Le journaliste palestinien Qiq poursuit sa grève de la faim

L’Orient le Jour avec AFP, vendredi 5 février 2016

Le journaliste palestinien Mohammed al-Qiq a décidé de poursuivre sa grève de la faim bien que la justice israélienne ait suspendu sa détention sans inculpation ni procès, a dit son avocat vendredi à l’AFP. Le reporter de 33 ans à la santé vacillante après 73 jours sans s’alimenter a indiqué être "déterminé à poursuivre la grève jusqu’à la liberté", dans une note écrite sur le cahier qu’il utilise pour communiquer faute de pouvoir parler, a rapporté Me Jawad Boulos.

La cour suprême israélienne a suspendu jeudi l’ordre de détention administrative contre M. Qiq, ce régime extrajudiciaire controversé qui permet la détention sans inculpation ni procès pour des périodes de six mois renouvelables indéfiniment. Ses proches peuvent désormais lui rendre visite mais il n’a toujours pas le droit de quitter sans autorisation l’hôpital d’Afoula (nord d’Israël). M. Qiq "n’est plus en incarcéré au regard de la loi. Il ne peut toutefois pas sortir de l’hôpital sans une autorisation israélienne", a expliqué Me Jawad Boulos. "Il poursuit donc sa grève de la faim".
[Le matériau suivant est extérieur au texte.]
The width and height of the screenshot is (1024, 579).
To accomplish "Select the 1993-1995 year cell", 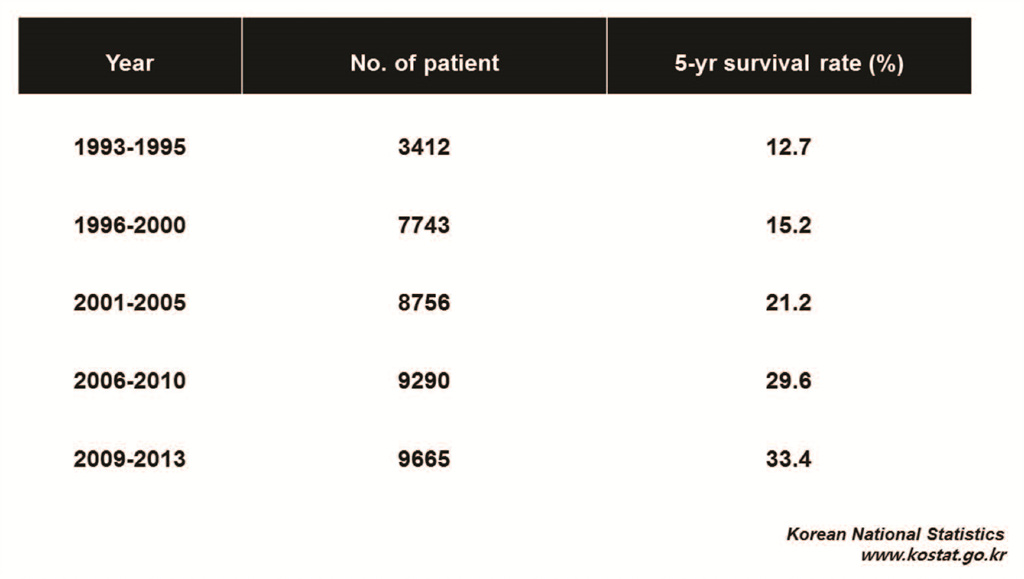I will 130,148.
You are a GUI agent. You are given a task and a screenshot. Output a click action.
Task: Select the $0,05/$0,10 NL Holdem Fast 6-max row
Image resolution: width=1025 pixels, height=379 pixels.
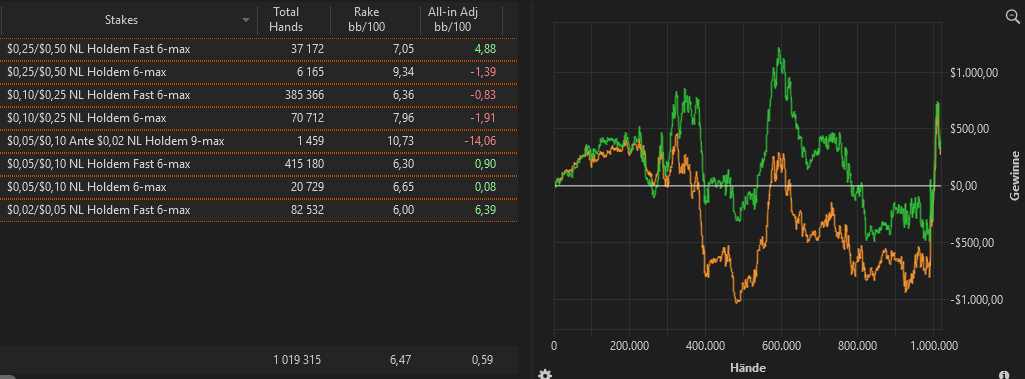click(x=259, y=163)

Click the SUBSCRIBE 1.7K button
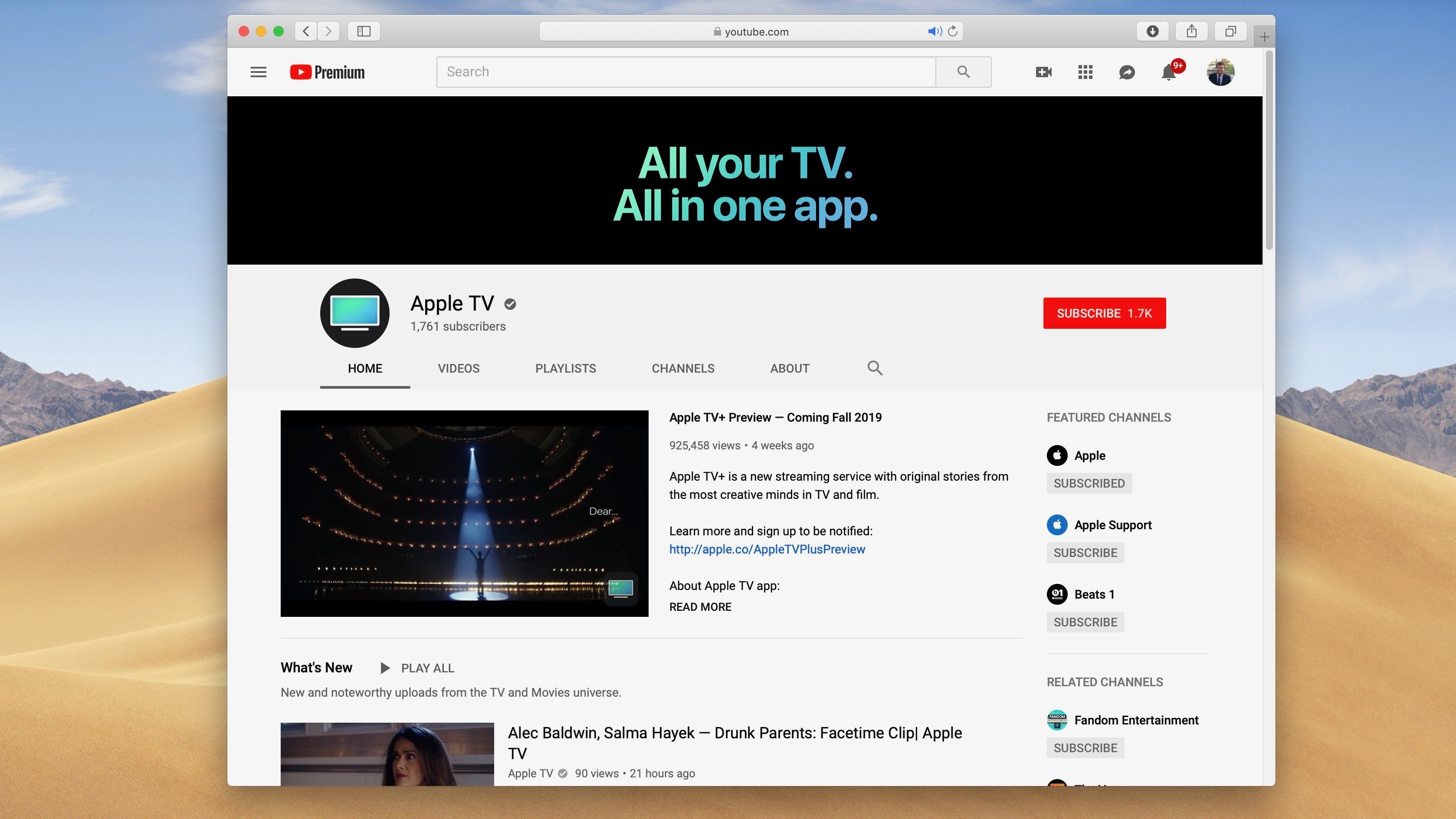1104,313
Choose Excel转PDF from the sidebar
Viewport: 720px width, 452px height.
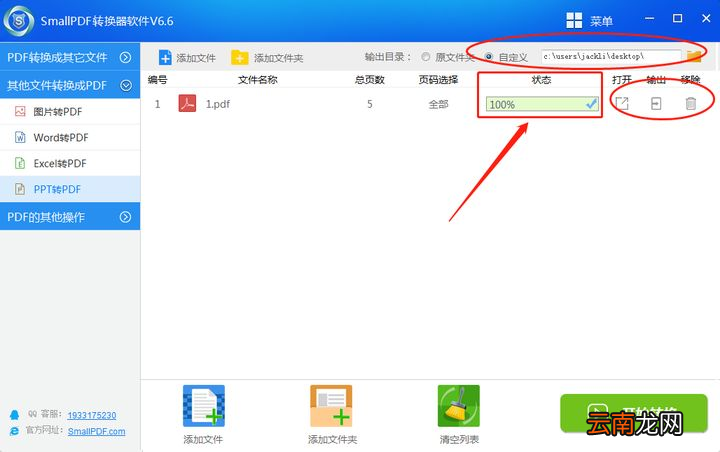[60, 163]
Mohammed al-Qiq, 33 ans, reporter de la chaîne saoudienne Al-Majd, a été arrêté le 21 novembre chez lui en Cisjordanie occupée. Il a cessé de s’alimenter le 25 novembre pour dénoncer les mauvais traitements qu’il dit avoir subis, ainsi que son placement en détention administrative.

La sécurité israélienne l’accuse d’être un membre actif de l’organisation islamiste palestinienne Hamas, considérée comme "terroriste" par Israël, les Etats-Unis et l’Union européenne. M. Qiq, qui avait été condamné en 2008 à 16 mois de prison pour appartenance à un organisme affilié au Hamas, affirme ne se livrer qu’au journalisme. L’Onu, l’UE et le Comité international de la Croix-Rouge ont exprimé leur inquiétude devant la dégradation de son état de santé. Le CICR et ses proches l’ont décrit en danger de mort.